We have given you three choices regarding the starting date for your Financial
Agreement:
- When Signed
"This Agreement will be effective starting with the date we both sign
it."
This provides that the consequences of events prior to the signing of the Agreement is
not affected by this Agreement. This is especially useful if you are just beginning your
relationship or if you had a previous agreement and you now wish to adopt different terms.
- Reflection of Prior Verbal Agreement
"This Agreement reflects our verbal agreement that already exists. We want to
make this Agreement effective as of May 1, 1990."
Where you have previously worked out the terms of your financial agreement and are
using this Financial Agreement to commit those terms to writing, this provision may be
appropriate. Whatever events have occurred since the date you specify will be covered by
this Agreement. This is specially suitable for couples who have been in a relationship for
a while but have never written down their understandings.
- Begins on a Specific Date
"This Agreement will be effective as of December 1, 1998."
You may wish to delay the effective starting date of your Financial Agreement to a
future date or, you may wish to make it effective as of a prior date even though you did
not have a prior agreement on the same terms.
We might like to believe that this relationship will never end, but prudence tells us
to provide for that eventuality anyway. We have included the following provision in all
three of the frameworks:
"This Agreement will end whenever: (1) We both agree in writing to end it, or,
(2) One of us gives the other a written notice that it is over, either in person or by
mail."
We have included this so that you can either reach an agreement to end the Agreement or
one of you can do so unilaterally. We have also provided that the mechanism for ending the
Agreement is a written one, rather than verbal. This is preferable so that no questions
arise later as to the ending date or conditions.
It is appropriate to point out that your Financial Agreement is separate from your
emotional relationship, if any. We are simply giving you a means to keep everything
regarding money and things orderly and clear. We are convinced that in doing so, you will
enhance the other aspects of your relationship together.

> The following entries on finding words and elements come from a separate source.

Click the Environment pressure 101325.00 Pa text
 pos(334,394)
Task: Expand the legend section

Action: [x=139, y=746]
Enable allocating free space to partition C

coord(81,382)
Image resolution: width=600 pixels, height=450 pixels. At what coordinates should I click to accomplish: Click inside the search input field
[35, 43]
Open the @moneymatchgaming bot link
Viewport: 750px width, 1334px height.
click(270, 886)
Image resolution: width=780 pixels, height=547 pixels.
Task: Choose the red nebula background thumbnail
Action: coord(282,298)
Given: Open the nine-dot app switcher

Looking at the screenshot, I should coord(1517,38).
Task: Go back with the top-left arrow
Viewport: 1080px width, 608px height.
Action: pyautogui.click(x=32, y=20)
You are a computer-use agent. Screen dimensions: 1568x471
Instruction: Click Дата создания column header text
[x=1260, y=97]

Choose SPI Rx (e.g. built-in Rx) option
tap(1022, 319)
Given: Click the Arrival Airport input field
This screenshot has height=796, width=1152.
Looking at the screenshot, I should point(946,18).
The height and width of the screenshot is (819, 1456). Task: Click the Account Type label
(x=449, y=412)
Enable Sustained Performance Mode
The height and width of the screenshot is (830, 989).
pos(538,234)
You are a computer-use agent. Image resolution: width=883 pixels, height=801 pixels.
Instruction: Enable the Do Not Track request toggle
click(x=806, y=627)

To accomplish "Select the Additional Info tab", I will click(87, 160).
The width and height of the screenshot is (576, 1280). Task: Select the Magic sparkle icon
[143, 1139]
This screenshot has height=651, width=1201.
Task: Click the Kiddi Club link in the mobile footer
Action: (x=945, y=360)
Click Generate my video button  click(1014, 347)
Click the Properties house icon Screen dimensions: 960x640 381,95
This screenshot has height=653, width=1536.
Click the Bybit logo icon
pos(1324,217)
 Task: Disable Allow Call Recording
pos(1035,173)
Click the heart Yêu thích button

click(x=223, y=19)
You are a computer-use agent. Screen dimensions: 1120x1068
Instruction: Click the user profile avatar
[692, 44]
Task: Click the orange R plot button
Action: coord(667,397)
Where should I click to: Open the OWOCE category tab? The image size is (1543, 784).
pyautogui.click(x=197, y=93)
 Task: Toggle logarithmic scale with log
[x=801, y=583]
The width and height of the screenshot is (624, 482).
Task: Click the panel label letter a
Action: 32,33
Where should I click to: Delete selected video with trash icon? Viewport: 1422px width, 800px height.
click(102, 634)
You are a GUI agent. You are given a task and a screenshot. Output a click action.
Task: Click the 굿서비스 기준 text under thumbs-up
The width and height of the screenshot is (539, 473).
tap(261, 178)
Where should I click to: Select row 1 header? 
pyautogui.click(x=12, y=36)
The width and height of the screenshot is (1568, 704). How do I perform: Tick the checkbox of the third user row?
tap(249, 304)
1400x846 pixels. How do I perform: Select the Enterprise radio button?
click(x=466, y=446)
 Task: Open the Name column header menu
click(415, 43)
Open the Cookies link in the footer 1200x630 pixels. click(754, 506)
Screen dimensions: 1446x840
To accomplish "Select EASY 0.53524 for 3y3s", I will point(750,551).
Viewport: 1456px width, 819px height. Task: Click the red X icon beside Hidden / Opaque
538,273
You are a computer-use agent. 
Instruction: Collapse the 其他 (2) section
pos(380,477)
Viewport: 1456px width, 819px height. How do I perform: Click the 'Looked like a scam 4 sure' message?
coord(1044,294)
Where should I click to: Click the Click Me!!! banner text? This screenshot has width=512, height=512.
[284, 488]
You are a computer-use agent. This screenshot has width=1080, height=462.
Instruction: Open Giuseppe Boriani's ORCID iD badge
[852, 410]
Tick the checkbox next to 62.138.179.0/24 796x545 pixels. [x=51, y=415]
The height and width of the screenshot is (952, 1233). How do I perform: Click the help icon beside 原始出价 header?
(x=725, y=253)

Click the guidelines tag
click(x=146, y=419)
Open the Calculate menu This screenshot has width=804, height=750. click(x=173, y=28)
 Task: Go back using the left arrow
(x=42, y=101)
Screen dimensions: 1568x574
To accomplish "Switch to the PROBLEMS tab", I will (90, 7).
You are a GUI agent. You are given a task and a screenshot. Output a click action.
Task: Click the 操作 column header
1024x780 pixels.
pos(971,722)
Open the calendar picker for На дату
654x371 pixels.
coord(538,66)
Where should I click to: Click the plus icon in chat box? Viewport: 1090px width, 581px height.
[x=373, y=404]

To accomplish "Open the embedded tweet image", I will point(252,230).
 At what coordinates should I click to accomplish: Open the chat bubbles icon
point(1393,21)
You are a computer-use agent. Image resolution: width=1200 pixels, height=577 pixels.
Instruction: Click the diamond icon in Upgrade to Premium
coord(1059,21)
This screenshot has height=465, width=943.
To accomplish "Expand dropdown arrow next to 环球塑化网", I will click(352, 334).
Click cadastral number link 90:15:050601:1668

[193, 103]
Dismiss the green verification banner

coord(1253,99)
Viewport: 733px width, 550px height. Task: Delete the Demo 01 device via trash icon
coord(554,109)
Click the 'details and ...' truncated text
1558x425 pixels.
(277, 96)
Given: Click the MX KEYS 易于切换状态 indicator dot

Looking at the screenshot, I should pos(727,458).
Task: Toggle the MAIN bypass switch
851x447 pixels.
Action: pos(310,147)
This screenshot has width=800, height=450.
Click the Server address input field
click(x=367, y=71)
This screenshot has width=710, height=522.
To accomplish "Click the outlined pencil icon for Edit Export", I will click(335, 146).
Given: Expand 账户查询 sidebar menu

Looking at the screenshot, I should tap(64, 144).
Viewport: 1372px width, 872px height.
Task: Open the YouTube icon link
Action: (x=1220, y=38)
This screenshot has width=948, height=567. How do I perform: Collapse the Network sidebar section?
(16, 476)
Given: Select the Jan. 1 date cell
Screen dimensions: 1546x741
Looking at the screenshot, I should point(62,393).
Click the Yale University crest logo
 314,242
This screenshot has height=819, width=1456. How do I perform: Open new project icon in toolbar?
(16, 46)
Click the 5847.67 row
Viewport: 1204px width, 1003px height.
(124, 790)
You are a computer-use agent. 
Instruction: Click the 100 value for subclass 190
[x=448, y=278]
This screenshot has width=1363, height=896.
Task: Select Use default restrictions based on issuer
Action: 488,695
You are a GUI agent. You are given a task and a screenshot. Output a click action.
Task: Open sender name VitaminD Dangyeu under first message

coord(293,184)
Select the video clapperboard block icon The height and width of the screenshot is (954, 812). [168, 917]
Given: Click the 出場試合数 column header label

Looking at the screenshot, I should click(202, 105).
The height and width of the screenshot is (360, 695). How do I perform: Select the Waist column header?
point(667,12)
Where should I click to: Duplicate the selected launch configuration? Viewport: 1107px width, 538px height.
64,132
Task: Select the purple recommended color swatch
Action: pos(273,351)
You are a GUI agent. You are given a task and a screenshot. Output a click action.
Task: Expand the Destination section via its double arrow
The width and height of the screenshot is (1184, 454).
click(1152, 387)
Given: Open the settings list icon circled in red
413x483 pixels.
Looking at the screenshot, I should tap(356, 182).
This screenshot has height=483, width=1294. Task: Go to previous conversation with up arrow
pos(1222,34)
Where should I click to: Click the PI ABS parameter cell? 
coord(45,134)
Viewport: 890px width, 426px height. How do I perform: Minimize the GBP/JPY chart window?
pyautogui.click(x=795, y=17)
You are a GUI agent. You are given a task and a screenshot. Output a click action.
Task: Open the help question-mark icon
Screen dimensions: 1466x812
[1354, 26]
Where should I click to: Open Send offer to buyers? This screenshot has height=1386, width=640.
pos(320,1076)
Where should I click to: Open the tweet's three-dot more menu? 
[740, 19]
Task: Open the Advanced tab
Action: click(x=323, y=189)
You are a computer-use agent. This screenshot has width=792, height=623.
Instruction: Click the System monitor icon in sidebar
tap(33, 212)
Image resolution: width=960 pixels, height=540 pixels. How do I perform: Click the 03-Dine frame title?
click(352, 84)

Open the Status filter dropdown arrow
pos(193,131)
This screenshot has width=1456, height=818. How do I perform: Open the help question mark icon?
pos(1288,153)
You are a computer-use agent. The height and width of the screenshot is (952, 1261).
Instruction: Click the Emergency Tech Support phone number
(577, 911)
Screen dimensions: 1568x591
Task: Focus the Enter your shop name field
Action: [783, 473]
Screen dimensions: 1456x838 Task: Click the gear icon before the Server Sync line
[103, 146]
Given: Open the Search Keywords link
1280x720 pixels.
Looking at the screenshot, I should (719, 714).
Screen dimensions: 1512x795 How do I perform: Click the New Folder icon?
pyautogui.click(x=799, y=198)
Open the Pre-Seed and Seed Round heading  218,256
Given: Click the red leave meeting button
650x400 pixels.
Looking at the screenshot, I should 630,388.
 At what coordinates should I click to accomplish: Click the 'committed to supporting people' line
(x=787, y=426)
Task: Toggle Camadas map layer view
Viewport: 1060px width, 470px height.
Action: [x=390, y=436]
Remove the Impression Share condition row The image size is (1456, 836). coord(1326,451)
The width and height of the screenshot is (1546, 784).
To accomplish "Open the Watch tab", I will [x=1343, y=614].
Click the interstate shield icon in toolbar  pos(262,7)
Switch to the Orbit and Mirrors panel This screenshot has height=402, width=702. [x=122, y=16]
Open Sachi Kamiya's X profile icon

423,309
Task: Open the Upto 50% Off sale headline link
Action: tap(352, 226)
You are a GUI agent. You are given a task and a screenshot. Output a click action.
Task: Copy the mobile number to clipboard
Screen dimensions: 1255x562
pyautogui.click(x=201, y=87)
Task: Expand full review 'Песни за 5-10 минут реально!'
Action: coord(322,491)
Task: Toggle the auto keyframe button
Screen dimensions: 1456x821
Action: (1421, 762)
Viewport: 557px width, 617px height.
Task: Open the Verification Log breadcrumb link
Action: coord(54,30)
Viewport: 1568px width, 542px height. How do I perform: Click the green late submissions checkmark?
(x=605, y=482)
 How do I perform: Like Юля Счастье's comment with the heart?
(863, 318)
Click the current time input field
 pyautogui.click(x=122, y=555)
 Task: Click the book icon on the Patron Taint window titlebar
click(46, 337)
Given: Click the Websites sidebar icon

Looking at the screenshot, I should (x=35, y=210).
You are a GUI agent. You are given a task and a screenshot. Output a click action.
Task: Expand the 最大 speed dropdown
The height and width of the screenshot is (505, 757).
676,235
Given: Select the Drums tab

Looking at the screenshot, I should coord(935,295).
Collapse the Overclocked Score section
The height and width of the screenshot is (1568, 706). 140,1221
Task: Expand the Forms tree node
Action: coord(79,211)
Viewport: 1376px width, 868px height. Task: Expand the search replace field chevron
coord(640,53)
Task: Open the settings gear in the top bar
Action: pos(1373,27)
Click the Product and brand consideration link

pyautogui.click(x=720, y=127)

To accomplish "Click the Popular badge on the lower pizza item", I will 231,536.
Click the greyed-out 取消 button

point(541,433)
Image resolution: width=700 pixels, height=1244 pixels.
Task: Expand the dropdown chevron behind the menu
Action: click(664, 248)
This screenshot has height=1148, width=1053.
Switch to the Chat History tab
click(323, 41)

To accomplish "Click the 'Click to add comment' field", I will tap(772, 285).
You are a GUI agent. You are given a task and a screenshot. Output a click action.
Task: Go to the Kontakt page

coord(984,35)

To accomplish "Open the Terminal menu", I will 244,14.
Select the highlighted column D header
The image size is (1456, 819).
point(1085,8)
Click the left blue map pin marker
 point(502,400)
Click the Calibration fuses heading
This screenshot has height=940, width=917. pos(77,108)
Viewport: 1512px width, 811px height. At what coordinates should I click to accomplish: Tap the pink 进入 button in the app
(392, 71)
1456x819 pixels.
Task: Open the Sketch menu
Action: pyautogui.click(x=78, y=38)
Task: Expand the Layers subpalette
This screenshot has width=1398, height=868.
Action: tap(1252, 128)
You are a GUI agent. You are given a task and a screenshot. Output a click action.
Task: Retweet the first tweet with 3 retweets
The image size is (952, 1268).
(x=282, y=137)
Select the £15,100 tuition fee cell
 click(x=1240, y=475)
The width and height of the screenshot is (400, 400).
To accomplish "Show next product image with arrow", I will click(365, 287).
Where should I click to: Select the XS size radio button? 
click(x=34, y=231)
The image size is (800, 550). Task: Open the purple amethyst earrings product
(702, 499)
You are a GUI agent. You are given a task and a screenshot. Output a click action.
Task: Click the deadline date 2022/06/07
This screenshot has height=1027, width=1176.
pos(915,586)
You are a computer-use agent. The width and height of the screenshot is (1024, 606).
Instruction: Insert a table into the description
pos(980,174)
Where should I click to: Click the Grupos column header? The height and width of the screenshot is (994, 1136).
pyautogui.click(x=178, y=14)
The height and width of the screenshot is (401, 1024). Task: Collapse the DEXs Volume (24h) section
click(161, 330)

"This Agreement will end only after we have consulted with an independent
arbitrator who will determine our respective rights under this Agreement."
This is an optional but highly recommended provision that you can add to your Financial
Agreement. We are of the opinion that your interests are best served through mediation and
arbitration rather than litigation. Obviously, if you reach an agreement on your own at
the time of ending the Agreement, you will not need to involve an arbitrator. If, however,
there are issues you cannot agree on, using a neutral third party can be very beneficial.
An arbitrator can be anyone you want to use and need not be a professional. There are,
however, in many large cities free or low cost dispute resolution services available to
you.
-
The following paragraph is included in all the Financial Agreement frameworks:
"Neither of us will be liable for the support of the other during the period
of our relationship except as otherwise provided in this Agreement. Nothing contained in
this Agreement, however, will create any rights or obligations for the support of either
of us after the end of this Agreement."
If you want any different provision you definitely should discuss this with an
attorney.
If either of you needs to seek enforcement of the terms of this agreement, the
prevailing party will be entitled to attorneys fees and costs for doing so. The
Agreement is binding upon your heirs as well, which can help avoid difficulties with
families who do not appreciate your relationship. You do not need to notarize your
signatures to the Financial Agreement. We suggest keeping it in a accessible place.